The Highmarks sell the yield of their 20-acre farm at the Two Harbors Farmers Market. They also sell directly to people who visit the farm.
They have been striving to improve the farm -- which had fallen into disrepair when they bought it -- and Monica Highmark said the honor gives her motivation to keep working.
"I want to continue to just perfect what I'm doing," she said. "I want to be better at what I'm doing, to continue to improve my soil, improve the orchard. I don't feel like I need to expand into growing any more areas, but really to fine-tune what I already am doing."
To learn more about New Song Farm, contact the Highmarks at email@example.com .
Other 2015 Farm Families
The University of Minnesota has recognized 80 farm families from across the state as 2015 Farm Families. Here are some of the other honorees, with information from the University of Minnesota Extension:
Hank and Faye Torgerson started their farm in 1973 with just two cows. Now, along with their daughter and son-in-law, Sheila and James Teas, they have 21 cows, along with calves and bulls. When they're not farming, the Torgersons volunteer with the Aitkin County 4-H where their grandchildren are active participants.
Meadow Brook Dairy Farm has been around since 1885. At one time it was a major regional milk producer and processor; now Dale and Joanne Mattinen, the current owners, grow horse hay and small grains.
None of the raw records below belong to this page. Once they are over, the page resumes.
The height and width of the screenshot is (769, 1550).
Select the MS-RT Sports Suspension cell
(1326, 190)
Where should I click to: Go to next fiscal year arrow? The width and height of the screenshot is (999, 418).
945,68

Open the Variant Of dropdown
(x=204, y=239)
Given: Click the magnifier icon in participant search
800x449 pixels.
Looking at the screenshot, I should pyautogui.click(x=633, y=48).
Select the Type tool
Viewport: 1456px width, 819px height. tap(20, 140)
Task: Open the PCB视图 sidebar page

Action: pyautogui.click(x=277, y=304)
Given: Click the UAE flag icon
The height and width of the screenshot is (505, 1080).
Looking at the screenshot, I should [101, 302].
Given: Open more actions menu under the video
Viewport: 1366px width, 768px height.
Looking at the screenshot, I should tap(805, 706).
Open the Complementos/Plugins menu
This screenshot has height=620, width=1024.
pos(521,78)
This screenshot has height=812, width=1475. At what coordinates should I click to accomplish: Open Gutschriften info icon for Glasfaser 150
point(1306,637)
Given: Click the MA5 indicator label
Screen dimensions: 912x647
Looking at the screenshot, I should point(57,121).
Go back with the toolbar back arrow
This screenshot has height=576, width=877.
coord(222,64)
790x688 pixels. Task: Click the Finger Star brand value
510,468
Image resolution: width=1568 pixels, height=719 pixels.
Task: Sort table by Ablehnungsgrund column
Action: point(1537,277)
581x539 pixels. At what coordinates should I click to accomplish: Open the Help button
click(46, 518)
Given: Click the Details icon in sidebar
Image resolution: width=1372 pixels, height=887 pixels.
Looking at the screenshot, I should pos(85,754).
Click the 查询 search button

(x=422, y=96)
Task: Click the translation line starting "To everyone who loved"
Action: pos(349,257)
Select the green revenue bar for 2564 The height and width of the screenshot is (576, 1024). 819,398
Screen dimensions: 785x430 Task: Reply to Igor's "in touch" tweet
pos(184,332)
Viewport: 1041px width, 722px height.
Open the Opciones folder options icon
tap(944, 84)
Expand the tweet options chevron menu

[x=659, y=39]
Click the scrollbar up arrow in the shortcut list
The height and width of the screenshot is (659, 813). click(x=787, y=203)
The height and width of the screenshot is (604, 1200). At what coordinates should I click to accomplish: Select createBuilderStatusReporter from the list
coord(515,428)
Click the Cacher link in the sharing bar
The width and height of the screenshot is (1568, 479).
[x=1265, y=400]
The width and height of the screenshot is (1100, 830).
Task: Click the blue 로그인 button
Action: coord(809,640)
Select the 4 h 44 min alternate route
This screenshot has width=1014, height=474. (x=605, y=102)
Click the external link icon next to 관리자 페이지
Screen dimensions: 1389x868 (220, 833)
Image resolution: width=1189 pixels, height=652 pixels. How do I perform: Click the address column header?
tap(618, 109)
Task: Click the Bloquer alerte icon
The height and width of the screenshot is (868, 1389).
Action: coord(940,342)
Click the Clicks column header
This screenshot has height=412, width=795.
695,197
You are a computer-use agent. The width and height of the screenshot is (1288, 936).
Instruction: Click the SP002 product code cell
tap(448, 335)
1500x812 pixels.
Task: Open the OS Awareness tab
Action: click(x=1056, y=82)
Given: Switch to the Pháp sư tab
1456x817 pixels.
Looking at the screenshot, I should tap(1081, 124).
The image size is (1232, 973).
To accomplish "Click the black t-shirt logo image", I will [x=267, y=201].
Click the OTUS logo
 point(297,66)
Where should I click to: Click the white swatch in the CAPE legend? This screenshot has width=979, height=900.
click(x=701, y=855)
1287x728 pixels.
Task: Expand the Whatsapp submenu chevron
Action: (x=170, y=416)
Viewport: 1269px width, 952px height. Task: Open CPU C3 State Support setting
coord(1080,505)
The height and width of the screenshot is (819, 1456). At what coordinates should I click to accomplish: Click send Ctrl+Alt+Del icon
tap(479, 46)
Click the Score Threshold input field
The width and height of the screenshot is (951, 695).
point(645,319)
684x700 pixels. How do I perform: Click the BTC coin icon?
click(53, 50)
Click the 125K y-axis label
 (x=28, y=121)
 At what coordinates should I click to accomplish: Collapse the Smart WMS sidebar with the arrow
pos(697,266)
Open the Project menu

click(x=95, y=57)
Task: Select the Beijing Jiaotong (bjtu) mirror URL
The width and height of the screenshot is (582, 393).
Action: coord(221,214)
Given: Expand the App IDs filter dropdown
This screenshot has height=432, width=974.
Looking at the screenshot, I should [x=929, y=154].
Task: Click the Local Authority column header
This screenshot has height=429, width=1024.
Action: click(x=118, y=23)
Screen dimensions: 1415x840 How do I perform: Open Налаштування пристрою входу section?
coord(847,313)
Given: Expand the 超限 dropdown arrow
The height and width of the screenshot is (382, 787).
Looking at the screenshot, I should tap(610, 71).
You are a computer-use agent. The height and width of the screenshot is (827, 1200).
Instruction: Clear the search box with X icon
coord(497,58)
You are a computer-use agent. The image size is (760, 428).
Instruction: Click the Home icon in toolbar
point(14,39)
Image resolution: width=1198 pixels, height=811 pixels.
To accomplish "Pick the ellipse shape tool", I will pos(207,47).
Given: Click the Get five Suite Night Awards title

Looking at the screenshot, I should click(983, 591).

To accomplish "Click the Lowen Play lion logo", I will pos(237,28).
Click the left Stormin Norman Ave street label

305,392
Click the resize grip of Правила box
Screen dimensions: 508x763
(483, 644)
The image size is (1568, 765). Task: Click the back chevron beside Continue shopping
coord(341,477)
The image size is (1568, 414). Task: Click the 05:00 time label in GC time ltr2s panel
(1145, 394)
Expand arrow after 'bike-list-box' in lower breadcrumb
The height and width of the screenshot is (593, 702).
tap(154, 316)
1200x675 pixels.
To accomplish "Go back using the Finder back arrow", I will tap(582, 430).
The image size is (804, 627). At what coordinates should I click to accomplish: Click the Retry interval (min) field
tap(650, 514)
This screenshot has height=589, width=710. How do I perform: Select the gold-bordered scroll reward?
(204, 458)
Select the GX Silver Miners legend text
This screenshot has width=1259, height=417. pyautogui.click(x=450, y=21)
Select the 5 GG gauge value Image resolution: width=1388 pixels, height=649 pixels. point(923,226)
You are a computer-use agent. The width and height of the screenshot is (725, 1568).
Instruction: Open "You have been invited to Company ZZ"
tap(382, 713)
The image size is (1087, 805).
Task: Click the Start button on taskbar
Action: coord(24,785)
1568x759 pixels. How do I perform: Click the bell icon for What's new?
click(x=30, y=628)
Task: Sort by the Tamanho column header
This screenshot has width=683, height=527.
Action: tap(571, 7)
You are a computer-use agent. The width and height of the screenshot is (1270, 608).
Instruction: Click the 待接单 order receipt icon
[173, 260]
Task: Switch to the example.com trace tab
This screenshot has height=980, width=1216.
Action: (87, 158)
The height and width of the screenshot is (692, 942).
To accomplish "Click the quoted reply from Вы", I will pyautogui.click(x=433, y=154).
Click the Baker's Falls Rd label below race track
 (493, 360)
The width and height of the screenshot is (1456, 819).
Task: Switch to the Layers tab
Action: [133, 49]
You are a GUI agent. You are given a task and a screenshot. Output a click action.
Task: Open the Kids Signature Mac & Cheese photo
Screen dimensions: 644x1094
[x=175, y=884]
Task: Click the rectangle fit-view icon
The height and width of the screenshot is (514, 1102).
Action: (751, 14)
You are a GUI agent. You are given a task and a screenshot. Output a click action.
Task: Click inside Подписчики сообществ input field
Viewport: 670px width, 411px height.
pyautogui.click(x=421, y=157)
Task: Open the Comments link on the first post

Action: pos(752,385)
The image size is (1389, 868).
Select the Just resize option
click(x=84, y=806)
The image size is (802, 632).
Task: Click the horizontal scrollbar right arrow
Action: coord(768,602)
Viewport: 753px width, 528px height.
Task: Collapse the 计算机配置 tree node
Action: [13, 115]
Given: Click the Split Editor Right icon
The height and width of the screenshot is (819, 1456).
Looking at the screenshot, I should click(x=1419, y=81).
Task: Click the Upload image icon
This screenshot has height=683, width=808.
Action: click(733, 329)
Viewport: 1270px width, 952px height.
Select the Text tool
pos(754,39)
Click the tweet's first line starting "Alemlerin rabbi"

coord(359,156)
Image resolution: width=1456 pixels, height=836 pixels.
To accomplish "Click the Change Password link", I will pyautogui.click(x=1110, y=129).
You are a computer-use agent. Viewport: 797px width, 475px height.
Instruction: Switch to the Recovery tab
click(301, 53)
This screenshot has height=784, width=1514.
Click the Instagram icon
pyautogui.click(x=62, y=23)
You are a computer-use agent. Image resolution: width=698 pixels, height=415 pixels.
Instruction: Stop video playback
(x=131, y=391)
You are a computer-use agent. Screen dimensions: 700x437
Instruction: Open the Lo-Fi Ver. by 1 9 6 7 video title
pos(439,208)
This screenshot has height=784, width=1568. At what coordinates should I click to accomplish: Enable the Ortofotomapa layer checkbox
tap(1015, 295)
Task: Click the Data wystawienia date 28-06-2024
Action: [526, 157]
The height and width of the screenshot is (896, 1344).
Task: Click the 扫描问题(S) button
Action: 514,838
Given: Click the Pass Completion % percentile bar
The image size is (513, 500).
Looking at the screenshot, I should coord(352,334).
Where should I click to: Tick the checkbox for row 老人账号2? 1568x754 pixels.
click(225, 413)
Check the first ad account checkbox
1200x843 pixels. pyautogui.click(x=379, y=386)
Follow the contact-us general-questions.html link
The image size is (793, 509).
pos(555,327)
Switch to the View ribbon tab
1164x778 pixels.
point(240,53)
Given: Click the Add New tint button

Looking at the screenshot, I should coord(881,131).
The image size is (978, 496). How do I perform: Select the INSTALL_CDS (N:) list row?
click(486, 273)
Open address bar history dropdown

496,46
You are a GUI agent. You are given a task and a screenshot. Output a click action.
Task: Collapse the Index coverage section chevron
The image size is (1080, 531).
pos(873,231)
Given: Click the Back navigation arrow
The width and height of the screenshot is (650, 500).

The Mattinens are the fourth generation to run the farm, and are active in their church and the local volunteer fire department.
In 1999, Brian and Becky Rasmussen purchased 350 acres from a relative's farm in order to start their own farm and raise their daughters. The family has spent the past 16 years raising cows, swine and horses. They also grow pumpkins and corn, which becomes a maze every fall.
With help from their three children and eight grandchildren, Terry and Bonnie Aitchison raise small grains, sweet corn, vegetables and heirloom tomatoes. The family also runs a roadside market in International Falls. In addition to tending their 35 acres, the Aitchisons support their local Salvation Army food shelf and 4-H.
Three generations of Nelsons have worked Home Place Dairy Farm since it was started in the 1930s by Ed and Francis Nelson. In the 1970s the Nelsons' son Howard and his wife, Diane, took over the farm, and in 2003 Howard and his son Nathan began a partnership to transfer the farm to Nathan and his wife, Suzanna. All of the Nelsons participate in Clover Community Church.
St. Louis County
Marvin and Peggy Pearson own or rent a total of 1,160 acres of farmland and pasture near Angora, on which they raise small grains and hay as well as Holstein cows and beef cattle. The Pearsons' son, Jeff, and his wife, Lisha, help out on the farm. Marvin Pearson is a member of the St. Louis County Fair Board and is very involved in the Minnesota State Holstein Association; he has received the Purebred Dairy Cattle Breeder of the Year Award.